====== EXERCISE TEXT ======
For more than a century, scientists have been puzzled by the ability of the planarian flatworm to regrow its entire body.
A recent discovery at the Oklahoma Medical Research Foundation addresses a key piece of this mystery. The revelation may ultimately lead to improved repair of human tissue, said OMRF scientist Dave Forsthoefel, Ph.D.
The tiny, sunflower seed-sized flatworms have many biological similarities to humans. They are especially interesting to researchers because their stem cells can regenerate any lost body part. “If you cut one into 10 pieces, within a few days, you will have 10 planarians,” Forsthoefel said.
In a study published in Nature Communications, Forsthoefel’s team made two discoveries: that regeneration requires lipids and that a protein also present in humans called Apolipoprotein B, often called ApoB, plays a critical role.
“Lipid is just a fancy word for fat,” Forsthoefel said. “‘Fat’ tends to have a negative connotation, and too much fat is unhealthy, but fats, or lipids, are one of nature’s oldest and best forms of energy. They also help build new cells and control how genes are turned on and off.”
Planarians’ abundance of stem cells partially explains their ability to regenerate. ApoB transports lipids to adult stem cells, and in response to amputation, these cells divide and make new tissue. Forsthoefel theorized that without the presence of this protein, lipids would accumulate in the intestine instead of reaching the stem cells.
His team inhibited ApoB in the planarian’s intestine. Some lipids still made their way to adult stem cells, Forsthoefel said, but without the normal supply, stem cells could not complete their transformation into the many cell types that make up the flatworm’s brain, muscles and other tissues.
As a result, regeneration slowed by about 50%.
Despite this discovery, Forsthoefel said, “We still have a million unanswered questions.” The next steps are to understand the role of lipids during regeneration by planarians and whether the same molecular process occurs in other species, particularly those that can regrow body parts, like salamanders and zebrafish.
“Science has come a long way in understanding how to induce regeneration in damaged human tissue, and this work offers more important clues,” said physician-scientist Patrick Gaffney, M.D., chair of OMRF’s Genes and Human Disease Research Program. “If future research shows that humans need additional lipids to regenerate tissue, we might discover a way of supplying those lipids where they are needed to expedite healing from disease or injury.”
Funding for the research was provided by the National Institutes of Health Centers of Biomedical Research Excellence grant GM103636. OMRF scientists Lily Wong, Ph.D., Christina Bruxvoort, Nic Cejda and Matthew Delaney contributed to the research.
====== SOURCE INFORMATION ======
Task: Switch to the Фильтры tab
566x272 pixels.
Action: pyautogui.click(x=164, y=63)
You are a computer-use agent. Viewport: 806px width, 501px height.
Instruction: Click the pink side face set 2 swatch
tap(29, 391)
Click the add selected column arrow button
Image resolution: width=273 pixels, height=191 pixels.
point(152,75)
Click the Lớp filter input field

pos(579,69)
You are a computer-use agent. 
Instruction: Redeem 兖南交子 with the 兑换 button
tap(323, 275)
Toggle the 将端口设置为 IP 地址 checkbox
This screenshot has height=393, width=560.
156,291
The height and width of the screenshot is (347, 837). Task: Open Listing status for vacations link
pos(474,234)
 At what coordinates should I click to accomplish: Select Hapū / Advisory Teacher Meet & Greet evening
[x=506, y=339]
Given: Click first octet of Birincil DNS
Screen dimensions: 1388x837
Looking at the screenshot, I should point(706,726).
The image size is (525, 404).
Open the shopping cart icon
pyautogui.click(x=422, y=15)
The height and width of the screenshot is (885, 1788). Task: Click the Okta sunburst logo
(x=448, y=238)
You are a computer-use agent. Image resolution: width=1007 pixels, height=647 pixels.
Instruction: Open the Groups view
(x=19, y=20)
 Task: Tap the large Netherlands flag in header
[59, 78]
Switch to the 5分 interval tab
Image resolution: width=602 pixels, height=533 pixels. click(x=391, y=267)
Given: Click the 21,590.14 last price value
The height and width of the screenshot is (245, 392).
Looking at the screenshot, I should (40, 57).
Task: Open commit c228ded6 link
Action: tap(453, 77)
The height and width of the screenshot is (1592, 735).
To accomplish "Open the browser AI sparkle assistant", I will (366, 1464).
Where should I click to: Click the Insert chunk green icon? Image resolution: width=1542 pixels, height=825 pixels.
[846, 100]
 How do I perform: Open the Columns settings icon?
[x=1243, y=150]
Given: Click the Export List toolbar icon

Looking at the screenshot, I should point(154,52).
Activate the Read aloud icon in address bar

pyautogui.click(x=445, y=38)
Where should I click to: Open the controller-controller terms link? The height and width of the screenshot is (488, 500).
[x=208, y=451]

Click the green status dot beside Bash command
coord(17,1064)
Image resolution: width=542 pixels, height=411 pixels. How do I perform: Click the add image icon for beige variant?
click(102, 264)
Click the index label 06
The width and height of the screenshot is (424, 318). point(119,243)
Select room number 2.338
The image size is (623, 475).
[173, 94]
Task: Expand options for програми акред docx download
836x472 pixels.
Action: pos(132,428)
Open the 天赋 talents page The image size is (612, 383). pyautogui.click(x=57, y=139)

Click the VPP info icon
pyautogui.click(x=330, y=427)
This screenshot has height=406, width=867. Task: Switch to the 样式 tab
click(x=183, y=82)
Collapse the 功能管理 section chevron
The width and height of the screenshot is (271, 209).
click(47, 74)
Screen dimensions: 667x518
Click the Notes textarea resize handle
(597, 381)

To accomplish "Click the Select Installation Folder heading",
======
TASK SET:
- 1) Answer these questions using the flatworm article:
(a) In which journal was the study published?
(b) According to Forsthoefel, what do you have within a few days if you cut one planarian into 10 pieces?
(c) By about how much did regeneration slow after ApoB was inhibited?
- 2) Do these statements agree with the flatworm article? Answer yes or no for each, and quote the words that decide it.
(a) The flatworms are about the size of a grain of rice.
(b) The team inhibited ApoB in the planarian's intestine.
(c) Patrick Gaffney chairs a research program at OMRF.

EXERCISE ANSWERS:
- 1)
(a) Nature Communications
(b) 10 planarians
(c) About 50%

- 2)
(a) No: "The tiny, sunflower seed-sized flatworms"
(b) Yes: "His team inhibited ApoB in the planarian’s intestine."
(c) Yes: "chair of OMRF’s Genes and Human Disease Research Program"